[Word and element location data]
┄┄┄┄┄┄┄┄┄┄

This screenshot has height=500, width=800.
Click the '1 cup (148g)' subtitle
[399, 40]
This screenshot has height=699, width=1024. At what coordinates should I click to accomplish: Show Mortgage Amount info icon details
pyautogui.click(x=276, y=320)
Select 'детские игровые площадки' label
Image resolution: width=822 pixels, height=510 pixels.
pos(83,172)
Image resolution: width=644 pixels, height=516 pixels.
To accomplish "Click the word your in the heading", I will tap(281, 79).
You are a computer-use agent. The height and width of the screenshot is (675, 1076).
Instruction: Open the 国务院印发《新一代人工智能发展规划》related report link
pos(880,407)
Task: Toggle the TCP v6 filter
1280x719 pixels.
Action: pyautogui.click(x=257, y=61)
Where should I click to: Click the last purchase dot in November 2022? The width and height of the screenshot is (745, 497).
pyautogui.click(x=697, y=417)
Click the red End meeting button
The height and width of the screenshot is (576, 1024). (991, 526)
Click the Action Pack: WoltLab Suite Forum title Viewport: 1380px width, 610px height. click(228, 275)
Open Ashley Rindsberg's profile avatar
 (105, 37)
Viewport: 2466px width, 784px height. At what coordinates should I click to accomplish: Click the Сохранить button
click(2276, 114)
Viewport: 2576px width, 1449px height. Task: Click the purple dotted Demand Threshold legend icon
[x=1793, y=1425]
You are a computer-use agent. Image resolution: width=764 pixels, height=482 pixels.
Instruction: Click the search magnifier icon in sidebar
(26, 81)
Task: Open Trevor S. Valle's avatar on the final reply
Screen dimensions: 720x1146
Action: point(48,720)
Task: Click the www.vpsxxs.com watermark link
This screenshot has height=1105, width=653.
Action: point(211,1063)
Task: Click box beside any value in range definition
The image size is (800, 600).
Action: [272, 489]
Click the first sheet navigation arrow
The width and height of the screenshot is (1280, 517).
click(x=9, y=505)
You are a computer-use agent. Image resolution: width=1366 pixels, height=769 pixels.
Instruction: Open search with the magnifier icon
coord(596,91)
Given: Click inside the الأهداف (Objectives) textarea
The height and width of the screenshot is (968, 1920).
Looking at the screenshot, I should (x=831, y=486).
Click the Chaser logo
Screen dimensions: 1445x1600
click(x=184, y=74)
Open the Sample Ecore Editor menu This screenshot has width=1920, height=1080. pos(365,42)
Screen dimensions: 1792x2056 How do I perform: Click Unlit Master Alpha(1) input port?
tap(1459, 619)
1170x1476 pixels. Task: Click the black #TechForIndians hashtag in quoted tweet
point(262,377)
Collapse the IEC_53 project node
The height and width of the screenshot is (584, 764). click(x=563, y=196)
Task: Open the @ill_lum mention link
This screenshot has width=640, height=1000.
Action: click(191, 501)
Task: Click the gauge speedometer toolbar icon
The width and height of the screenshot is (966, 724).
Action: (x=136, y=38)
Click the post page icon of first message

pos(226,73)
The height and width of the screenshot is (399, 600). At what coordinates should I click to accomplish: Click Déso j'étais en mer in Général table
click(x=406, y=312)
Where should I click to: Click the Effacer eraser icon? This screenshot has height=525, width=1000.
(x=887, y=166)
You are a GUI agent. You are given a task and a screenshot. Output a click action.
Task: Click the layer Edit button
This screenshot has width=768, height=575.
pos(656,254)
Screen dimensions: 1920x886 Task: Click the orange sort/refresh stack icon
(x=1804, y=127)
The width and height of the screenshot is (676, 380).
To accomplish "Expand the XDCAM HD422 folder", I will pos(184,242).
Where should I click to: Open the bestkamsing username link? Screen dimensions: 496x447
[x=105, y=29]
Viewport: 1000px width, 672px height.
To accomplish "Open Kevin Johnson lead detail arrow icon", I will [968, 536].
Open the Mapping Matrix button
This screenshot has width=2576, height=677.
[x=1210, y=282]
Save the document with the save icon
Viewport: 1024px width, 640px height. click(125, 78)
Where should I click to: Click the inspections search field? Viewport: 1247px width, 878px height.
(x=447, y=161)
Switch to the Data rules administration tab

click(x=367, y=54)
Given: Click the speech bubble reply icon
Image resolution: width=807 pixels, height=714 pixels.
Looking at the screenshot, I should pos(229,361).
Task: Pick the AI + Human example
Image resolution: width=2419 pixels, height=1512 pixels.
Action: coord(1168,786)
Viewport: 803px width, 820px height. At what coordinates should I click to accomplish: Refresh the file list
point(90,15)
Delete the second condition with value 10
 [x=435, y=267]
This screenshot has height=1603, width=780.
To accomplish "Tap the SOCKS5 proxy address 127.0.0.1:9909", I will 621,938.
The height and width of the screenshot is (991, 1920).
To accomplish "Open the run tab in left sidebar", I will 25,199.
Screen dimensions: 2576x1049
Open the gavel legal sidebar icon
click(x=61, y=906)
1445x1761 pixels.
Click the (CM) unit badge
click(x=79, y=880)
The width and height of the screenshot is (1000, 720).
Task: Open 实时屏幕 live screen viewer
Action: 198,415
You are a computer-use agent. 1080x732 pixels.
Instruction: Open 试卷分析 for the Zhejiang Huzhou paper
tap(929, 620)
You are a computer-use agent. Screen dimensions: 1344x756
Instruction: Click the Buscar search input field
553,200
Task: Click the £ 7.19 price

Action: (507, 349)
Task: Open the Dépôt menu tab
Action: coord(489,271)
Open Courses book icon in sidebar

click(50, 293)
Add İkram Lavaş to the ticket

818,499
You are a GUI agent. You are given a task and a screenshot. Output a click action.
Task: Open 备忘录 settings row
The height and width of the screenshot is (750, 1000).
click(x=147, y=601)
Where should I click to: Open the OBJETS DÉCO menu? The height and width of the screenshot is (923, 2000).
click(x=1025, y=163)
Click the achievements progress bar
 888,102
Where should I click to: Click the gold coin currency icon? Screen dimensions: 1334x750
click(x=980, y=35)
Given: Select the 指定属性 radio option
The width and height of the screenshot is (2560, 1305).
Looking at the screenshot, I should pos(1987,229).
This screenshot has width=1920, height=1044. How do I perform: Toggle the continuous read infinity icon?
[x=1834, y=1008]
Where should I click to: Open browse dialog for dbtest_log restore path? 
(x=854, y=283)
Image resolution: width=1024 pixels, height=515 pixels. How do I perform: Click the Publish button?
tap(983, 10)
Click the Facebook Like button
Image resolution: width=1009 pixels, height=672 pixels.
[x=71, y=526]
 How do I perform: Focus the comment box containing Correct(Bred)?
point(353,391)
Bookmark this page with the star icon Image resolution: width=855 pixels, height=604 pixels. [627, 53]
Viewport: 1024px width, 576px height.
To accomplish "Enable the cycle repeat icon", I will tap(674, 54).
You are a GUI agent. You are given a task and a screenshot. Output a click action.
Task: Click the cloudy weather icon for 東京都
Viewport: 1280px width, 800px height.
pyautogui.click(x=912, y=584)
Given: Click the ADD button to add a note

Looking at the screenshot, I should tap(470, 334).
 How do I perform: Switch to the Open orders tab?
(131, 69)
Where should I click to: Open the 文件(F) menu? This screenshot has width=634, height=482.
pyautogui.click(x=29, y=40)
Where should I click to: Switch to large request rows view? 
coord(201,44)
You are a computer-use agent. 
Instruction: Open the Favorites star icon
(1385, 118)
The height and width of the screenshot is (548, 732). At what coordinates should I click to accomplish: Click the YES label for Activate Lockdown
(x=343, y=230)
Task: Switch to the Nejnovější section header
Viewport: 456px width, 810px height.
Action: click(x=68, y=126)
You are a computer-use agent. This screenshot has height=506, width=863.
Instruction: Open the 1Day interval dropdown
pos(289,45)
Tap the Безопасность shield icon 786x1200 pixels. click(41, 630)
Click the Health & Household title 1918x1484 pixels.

┄┄┄┄┄┄┄┄┄┄

Required work:
Rewrite all of the records above as a numbered list, omitting any blank lines.

Complete response:
1. This screenshot has height=500, width=800.
2. Click the '1 cup (148g)' subtitle
3. [399, 40]
4. This screenshot has height=699, width=1024. At what coordinates should I click to accomplish: Show Mortgage Amount info icon details
5. pyautogui.click(x=276, y=320)
6. Select 'детские игровые площадки' label
7. Image resolution: width=822 pixels, height=510 pixels.
8. pos(83,172)
9. Image resolution: width=644 pixels, height=516 pixels.
10. To accomplish "Click the word your in the heading", I will tap(281, 79).
11. You are a computer-use agent. The height and width of the screenshot is (675, 1076).
12. Instruction: Open the 国务院印发《新一代人工智能发展规划》related report link
13. pos(880,407)
14. Task: Toggle the TCP v6 filter
15. 1280x719 pixels.
16. Action: pyautogui.click(x=257, y=61)
17. Where should I click to: Click the last purchase dot in November 2022? The width and height of the screenshot is (745, 497).
18. pyautogui.click(x=697, y=417)
19. Click the red End meeting button
20. The height and width of the screenshot is (576, 1024). (991, 526)
21. Click the Action Pack: WoltLab Suite Forum title Viewport: 1380px width, 610px height. click(228, 275)
22. Open Ashley Rindsberg's profile avatar
23.  (105, 37)
24. Viewport: 2466px width, 784px height. At what coordinates should I click to accomplish: Click the Сохранить button
25. click(2276, 114)
26. Viewport: 2576px width, 1449px height. Task: Click the purple dotted Demand Threshold legend icon
27. [x=1793, y=1425]
28. You are a computer-use agent. Image resolution: width=764 pixels, height=482 pixels.
29. Instruction: Click the search magnifier icon in sidebar
30. (26, 81)
31. Task: Open Trevor S. Valle's avatar on the final reply
32. Screen dimensions: 720x1146
33. Action: point(48,720)
34. Task: Click the www.vpsxxs.com watermark link
35. This screenshot has height=1105, width=653.
36. Action: point(211,1063)
37. Task: Click box beside any value in range definition
38. The image size is (800, 600).
39. Action: [272, 489]
40. Click the first sheet navigation arrow
41. The width and height of the screenshot is (1280, 517).
42. click(x=9, y=505)
43. You are a computer-use agent. Image resolution: width=1366 pixels, height=769 pixels.
44. Instruction: Open search with the magnifier icon
45. coord(596,91)
46. Given: Click inside the الأهداف (Objectives) textarea
47. The height and width of the screenshot is (968, 1920).
48. Looking at the screenshot, I should (x=831, y=486).
49. Click the Chaser logo
50. Screen dimensions: 1445x1600
51. click(x=184, y=74)
52. Open the Sample Ecore Editor menu This screenshot has width=1920, height=1080. pos(365,42)
53. Screen dimensions: 1792x2056 How do I perform: Click Unlit Master Alpha(1) input port?
54. tap(1459, 619)
55. 1170x1476 pixels. Task: Click the black #TechForIndians hashtag in quoted tweet
56. point(262,377)
57. Collapse the IEC_53 project node
58. The height and width of the screenshot is (584, 764). click(x=563, y=196)
59. Task: Open the @ill_lum mention link
60. This screenshot has width=640, height=1000.
61. Action: click(191, 501)
62. Task: Click the gauge speedometer toolbar icon
63. The width and height of the screenshot is (966, 724).
64. Action: (x=136, y=38)
65. Click the post page icon of first message
66. pos(226,73)
67. The height and width of the screenshot is (399, 600). At what coordinates should I click to accomplish: Click Déso j'étais en mer in Général table
68. click(x=406, y=312)
69. Where should I click to: Click the Effacer eraser icon? This screenshot has height=525, width=1000.
70. (x=887, y=166)
71. You are a GUI agent. You are given a task and a screenshot. Output a click action.
72. Task: Click the layer Edit button
73. This screenshot has width=768, height=575.
74. pos(656,254)
75. Screen dimensions: 1920x886 Task: Click the orange sort/refresh stack icon
76. (x=1804, y=127)
77. The width and height of the screenshot is (676, 380).
78. To accomplish "Expand the XDCAM HD422 folder", I will pos(184,242).
79. Where should I click to: Open the bestkamsing username link? Screen dimensions: 496x447
80. [x=105, y=29]
81. Viewport: 1000px width, 672px height.
82. To accomplish "Open Kevin Johnson lead detail arrow icon", I will [968, 536].
83. Open the Mapping Matrix button
84. This screenshot has width=2576, height=677.
85. [x=1210, y=282]
86. Save the document with the save icon
87. Viewport: 1024px width, 640px height. click(125, 78)
88. Where should I click to: Click the inspections search field? Viewport: 1247px width, 878px height.
89. (x=447, y=161)
90. Switch to the Data rules administration tab
91. click(x=367, y=54)
92. Given: Click the speech bubble reply icon
93. Image resolution: width=807 pixels, height=714 pixels.
94. Looking at the screenshot, I should pos(229,361).
95. Task: Pick the AI + Human example
96. Image resolution: width=2419 pixels, height=1512 pixels.
97. Action: coord(1168,786)
98. Viewport: 803px width, 820px height. At what coordinates should I click to accomplish: Refresh the file list
99. point(90,15)
100. Delete the second condition with value 10
101.  [x=435, y=267]
102. This screenshot has height=1603, width=780.
103. To accomplish "Tap the SOCKS5 proxy address 127.0.0.1:9909", I will 621,938.
104. The height and width of the screenshot is (991, 1920).
105. To accomplish "Open the run tab in left sidebar", I will 25,199.
106. Screen dimensions: 2576x1049
107. Open the gavel legal sidebar icon
108. click(x=61, y=906)
109. 1445x1761 pixels.
110. Click the (CM) unit badge
111. click(x=79, y=880)
112. The width and height of the screenshot is (1000, 720).
113. Task: Open 实时屏幕 live screen viewer
114. Action: 198,415
115. You are a computer-use agent. 1080x732 pixels.
116. Instruction: Open 试卷分析 for the Zhejiang Huzhou paper
117. tap(929, 620)
118. You are a computer-use agent. Screen dimensions: 1344x756
119. Instruction: Click the Buscar search input field
120. 553,200
121. Task: Click the £ 7.19 price
122. Action: (507, 349)
123. Task: Open the Dépôt menu tab
124. Action: coord(489,271)
125. Open Courses book icon in sidebar
126. click(50, 293)
127. Add İkram Lavaş to the ticket
128. 818,499
129. You are a GUI agent. You are given a task and a screenshot. Output a click action.
130. Task: Open 备忘录 settings row
131. The height and width of the screenshot is (750, 1000).
132. click(x=147, y=601)
133. Where should I click to: Open the OBJETS DÉCO menu? The height and width of the screenshot is (923, 2000).
134. click(x=1025, y=163)
135. Click the achievements progress bar
136.  888,102
137. Where should I click to: Click the gold coin currency icon? Screen dimensions: 1334x750
138. click(x=980, y=35)
139. Given: Select the 指定属性 radio option
140. The width and height of the screenshot is (2560, 1305).
141. Looking at the screenshot, I should pos(1987,229).
142. This screenshot has width=1920, height=1044. How do I perform: Toggle the continuous read infinity icon?
143. [x=1834, y=1008]
144. Where should I click to: Open browse dialog for dbtest_log restore path? 
145. (x=854, y=283)
146. Image resolution: width=1024 pixels, height=515 pixels. How do I perform: Click the Publish button?
147. tap(983, 10)
148. Click the Facebook Like button
149. Image resolution: width=1009 pixels, height=672 pixels.
150. [x=71, y=526]
151.  How do I perform: Focus the comment box containing Correct(Bred)?
152. point(353,391)
153. Bookmark this page with the star icon Image resolution: width=855 pixels, height=604 pixels. [627, 53]
154. Viewport: 1024px width, 576px height.
155. To accomplish "Enable the cycle repeat icon", I will tap(674, 54).
156. You are a GUI agent. You are given a task and a screenshot. Output a click action.
157. Task: Click the cloudy weather icon for 東京都
158. Viewport: 1280px width, 800px height.
159. pyautogui.click(x=912, y=584)
160. Given: Click the ADD button to add a note
161. Looking at the screenshot, I should tap(470, 334).
162.  How do I perform: Switch to the Open orders tab?
163. (131, 69)
164. Where should I click to: Open the 文件(F) menu? This screenshot has width=634, height=482.
165. pyautogui.click(x=29, y=40)
166. Where should I click to: Switch to large request rows view? 
167. coord(201,44)
168. You are a computer-use agent. 
169. Instruction: Open the Favorites star icon
170. (1385, 118)
171. The height and width of the screenshot is (548, 732). At what coordinates should I click to accomplish: Click the YES label for Activate Lockdown
172. (x=343, y=230)
173. Task: Switch to the Nejnovější section header
174. Viewport: 456px width, 810px height.
175. Action: click(x=68, y=126)
176. You are a computer-use agent. This screenshot has height=506, width=863.
177. Instruction: Open the 1Day interval dropdown
178. pos(289,45)
179. Tap the Безопасность shield icon 786x1200 pixels. click(41, 630)
180. Click the Health & Household title 1918x1484 pixels.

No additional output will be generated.